Bohemia Media, qui exploite plusieurs stations de radio en République tchèque, a eu l’idée de lancer la station. Elle a fourni un studio et son personnel a coopéré avec l’ambassade d’Ukraine, la communauté ukrainienne locale et d’autres personnes pour faire de la station une réalité en trois semaines. Elle couvre également les salaires.

Lukas Nadvornik, propriétaire de Mediapark, une société qui représente Bohemia Media, a déclaré que le plan est que la station reste à l’antenne aussi longtemps qu’elle est nécessaire. La tâche principale pour l’instant est de faire connaître son existence à autant d’auditeurs potentiels que possible.

Sophia Medvedeva est l’une d’entre eux. Cette conceptrice de sites Web de 23 ans n’a pu retenir ses larmes en évoquant le récent voyage de six jours qu’elle a effectué avec sa mère et son jeune frère de Mykolaiv à Cracovie, en Pologne.

Mais à Prague, elle a rejoint son fiancé et Radio Ukraine l’a aidée à s’adapter à une nouvelle vie.

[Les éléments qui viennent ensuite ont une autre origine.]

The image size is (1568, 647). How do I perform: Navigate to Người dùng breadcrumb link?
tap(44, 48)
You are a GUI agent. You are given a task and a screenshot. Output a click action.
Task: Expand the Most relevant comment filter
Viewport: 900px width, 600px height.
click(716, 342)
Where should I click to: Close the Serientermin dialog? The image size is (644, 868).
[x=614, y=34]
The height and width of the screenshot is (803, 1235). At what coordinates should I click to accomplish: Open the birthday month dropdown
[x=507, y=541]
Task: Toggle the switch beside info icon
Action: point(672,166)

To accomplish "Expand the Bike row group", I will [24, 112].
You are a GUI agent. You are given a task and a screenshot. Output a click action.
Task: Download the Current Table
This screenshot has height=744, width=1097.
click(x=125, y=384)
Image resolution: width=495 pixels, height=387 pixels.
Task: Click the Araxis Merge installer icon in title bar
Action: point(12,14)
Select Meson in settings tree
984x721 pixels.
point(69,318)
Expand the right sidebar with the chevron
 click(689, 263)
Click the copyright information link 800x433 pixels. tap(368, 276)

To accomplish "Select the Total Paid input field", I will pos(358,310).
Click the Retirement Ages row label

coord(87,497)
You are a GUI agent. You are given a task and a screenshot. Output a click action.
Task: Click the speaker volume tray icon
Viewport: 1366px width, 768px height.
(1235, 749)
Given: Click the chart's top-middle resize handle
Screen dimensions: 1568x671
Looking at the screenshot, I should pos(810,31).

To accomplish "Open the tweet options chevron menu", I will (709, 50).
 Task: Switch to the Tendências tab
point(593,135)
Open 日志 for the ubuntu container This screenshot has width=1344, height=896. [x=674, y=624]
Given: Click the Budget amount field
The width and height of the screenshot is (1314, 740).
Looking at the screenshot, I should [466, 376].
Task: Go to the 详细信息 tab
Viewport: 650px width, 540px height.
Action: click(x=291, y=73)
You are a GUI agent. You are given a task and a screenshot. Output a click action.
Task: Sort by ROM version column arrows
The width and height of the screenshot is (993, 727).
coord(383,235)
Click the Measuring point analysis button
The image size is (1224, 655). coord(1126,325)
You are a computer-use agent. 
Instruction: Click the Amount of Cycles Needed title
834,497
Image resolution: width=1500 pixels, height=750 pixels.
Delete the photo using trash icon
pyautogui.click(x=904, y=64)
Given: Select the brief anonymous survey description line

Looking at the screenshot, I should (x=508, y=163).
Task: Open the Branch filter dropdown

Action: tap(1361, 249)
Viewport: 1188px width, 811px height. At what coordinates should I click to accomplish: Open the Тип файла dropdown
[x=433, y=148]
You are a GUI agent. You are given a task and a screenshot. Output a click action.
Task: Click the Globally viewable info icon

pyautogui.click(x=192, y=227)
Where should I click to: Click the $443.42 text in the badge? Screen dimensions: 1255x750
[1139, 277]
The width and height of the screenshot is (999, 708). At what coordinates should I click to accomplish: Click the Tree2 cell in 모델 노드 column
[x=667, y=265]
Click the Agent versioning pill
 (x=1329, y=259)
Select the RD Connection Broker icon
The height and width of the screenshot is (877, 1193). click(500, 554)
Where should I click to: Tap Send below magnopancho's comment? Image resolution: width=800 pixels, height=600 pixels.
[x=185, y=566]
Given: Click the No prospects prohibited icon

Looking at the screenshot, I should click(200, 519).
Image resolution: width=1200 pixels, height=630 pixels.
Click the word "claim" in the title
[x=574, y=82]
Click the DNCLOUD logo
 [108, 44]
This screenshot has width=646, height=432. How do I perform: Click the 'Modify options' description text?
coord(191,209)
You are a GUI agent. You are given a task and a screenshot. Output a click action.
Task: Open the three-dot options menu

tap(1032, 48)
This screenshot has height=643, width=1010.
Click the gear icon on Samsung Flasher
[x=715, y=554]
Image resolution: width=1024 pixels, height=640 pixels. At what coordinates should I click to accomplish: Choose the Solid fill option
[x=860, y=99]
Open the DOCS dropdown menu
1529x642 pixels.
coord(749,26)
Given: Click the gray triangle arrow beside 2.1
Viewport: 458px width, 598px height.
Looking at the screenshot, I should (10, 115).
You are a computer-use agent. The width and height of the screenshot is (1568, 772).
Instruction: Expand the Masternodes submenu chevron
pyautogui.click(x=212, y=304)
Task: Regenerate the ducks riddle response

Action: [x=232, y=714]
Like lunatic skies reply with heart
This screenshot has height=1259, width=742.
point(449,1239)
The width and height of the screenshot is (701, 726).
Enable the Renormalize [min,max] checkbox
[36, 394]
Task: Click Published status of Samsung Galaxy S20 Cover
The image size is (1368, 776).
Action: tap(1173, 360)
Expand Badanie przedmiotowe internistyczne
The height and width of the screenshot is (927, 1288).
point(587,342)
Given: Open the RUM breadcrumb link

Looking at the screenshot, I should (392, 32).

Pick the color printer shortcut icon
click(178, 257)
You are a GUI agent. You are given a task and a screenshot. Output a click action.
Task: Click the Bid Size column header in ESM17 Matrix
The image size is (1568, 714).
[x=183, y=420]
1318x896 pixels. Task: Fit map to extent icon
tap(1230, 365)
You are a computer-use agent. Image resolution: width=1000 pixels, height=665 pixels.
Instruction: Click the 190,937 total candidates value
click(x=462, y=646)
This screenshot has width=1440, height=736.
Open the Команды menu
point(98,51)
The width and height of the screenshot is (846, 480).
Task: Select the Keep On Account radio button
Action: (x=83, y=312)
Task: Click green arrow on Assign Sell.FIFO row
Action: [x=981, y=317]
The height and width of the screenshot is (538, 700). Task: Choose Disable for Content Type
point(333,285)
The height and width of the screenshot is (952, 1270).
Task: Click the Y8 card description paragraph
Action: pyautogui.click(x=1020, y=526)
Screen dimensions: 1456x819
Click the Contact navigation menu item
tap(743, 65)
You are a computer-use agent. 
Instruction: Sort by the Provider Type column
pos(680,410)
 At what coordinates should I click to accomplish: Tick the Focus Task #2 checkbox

« Je suis très heureuse d’avoir la possibilité d’écouter de la musique ukrainienne lorsque je ne suis pas dans mon pays. Je sens que je ne suis pas seule », dit-elle. Sa seule recommandation est d’inviter un psychologue pour « conseiller les réfugiés ukrainiens sur la façon de combattre le syndrome du survivant et la dépression ».